◆ Challenge A
Arrange the rows below as a Markdown table with the columns Number and Row line. Include only the lines from the one with "Viewport: 171px width, 171px" up to and including the one with "coord(394,174)", and leave out blank lines.

July 11, 2017; Brookings Institution, “Social Mobility Papers”
The act of successfully finishing high school is no longer a sufficient foundation upon which to build a stable financial future. Jobs that lead upward on the economic ladder require greater educational credentials. To enable the greater part of all students to have a chance to fulfill this requirement, we have in place a large network of public-funded colleges and universities. However, Dimitrios Halikias and Richard V. Reeves, writing for the Brookings Institution, have found that a number, particularly among the most selective, are not fulfilling this responsibility and making good on the public’s investment. And, in too many cases, their failure to help those who need their aid the most has not come because they have focused their energies on research and innovation.

◆ Challenge B
Pick up the passage above on public colleges and social mobility, and continue it from its last sentence.

◆ Data listing

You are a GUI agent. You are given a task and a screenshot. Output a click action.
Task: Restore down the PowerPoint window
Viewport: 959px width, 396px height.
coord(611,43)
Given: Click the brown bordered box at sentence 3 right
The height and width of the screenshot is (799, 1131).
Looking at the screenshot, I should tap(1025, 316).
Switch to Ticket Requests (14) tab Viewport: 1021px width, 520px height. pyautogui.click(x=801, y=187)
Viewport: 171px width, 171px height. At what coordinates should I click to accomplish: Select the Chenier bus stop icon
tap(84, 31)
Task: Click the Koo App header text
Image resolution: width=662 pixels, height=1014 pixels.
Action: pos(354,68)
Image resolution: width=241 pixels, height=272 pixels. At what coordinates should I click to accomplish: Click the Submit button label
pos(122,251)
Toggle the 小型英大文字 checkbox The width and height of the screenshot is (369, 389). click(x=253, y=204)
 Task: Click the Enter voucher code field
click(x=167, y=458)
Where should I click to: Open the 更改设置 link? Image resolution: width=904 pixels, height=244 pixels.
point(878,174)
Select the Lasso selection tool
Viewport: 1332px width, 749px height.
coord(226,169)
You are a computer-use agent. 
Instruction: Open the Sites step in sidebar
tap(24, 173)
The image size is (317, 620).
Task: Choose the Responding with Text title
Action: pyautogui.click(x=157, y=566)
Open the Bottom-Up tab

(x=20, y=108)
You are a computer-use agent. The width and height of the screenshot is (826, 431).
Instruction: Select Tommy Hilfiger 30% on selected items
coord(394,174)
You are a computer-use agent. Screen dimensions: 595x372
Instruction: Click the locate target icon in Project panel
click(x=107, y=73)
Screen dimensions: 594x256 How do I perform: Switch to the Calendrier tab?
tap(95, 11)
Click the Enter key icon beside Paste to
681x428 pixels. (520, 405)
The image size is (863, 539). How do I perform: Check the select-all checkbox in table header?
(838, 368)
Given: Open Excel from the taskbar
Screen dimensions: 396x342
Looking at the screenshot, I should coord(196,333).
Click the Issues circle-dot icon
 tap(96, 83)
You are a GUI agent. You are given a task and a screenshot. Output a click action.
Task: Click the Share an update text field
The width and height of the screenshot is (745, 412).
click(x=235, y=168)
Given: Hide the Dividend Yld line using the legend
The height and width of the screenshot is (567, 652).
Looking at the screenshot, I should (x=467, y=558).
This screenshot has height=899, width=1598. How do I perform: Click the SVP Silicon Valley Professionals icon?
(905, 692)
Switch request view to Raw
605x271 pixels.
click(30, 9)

◆ Task result A
| Number | Row line |
|---|---|
| 1 | Viewport: 171px width, 171px height. At what coordinates should I click to accomplish: Select the Chenier bus stop icon |
| 2 | tap(84, 31) |
| 3 | Task: Click the Koo App header text |
| 4 | Image resolution: width=662 pixels, height=1014 pixels. |
| 5 | Action: pos(354,68) |
| 6 | Image resolution: width=241 pixels, height=272 pixels. At what coordinates should I click to accomplish: Click the Submit button label |
| 7 | pos(122,251) |
| 8 | Toggle the 小型英大文字 checkbox The width and height of the screenshot is (369, 389). click(x=253, y=204) |
| 9 |  Task: Click the Enter voucher code field |
| 10 | click(x=167, y=458) |
| 11 | Where should I click to: Open the 更改设置 link? Image resolution: width=904 pixels, height=244 pixels. |
| 12 | point(878,174) |
| 13 | Select the Lasso selection tool |
| 14 | Viewport: 1332px width, 749px height. |
| 15 | coord(226,169) |
| 16 | You are a computer-use agent.  |
| 17 | Instruction: Open the Sites step in sidebar |
| 18 | tap(24, 173) |
| 19 | The image size is (317, 620). |
| 20 | Task: Choose the Responding with Text title |
| 21 | Action: pyautogui.click(x=157, y=566) |
| 22 | Open the Bottom-Up tab |
| 23 | (x=20, y=108) |
| 24 | You are a computer-use agent. The width and height of the screenshot is (826, 431). |
| 25 | Instruction: Select Tommy Hilfiger 30% on selected items |
| 26 | coord(394,174) |

◆ Task result B
Earlier this year, NPQ reported on work published by Georgetown’s McCourt School of Public Policy showing that many qualified low-income students were not being admitted to the best public and private universities. Because of this, we see an education gap that mirrors the growing income and wealth gap: “Although college enrollment rates generally have been rising for all population groups, enrollments have risen the least for low-income students. The disparity in graduation rates by economic class is stunning: more than half of students from the top quartile of family income finish college, but fewer than one in ten from the bottom quartile do.”
When public colleges and universities do not benefit all students equally, there’s a significant societal cost because it shifts scarce resources in a counterintuitive manner. “Public subsidies for the relatively affluent directly reify existing inequalities by reinforcing the opportunity ‘choke-point’ of higher education, driving up demand (and costs), while crowding out other institutional opportunities for social mobility.”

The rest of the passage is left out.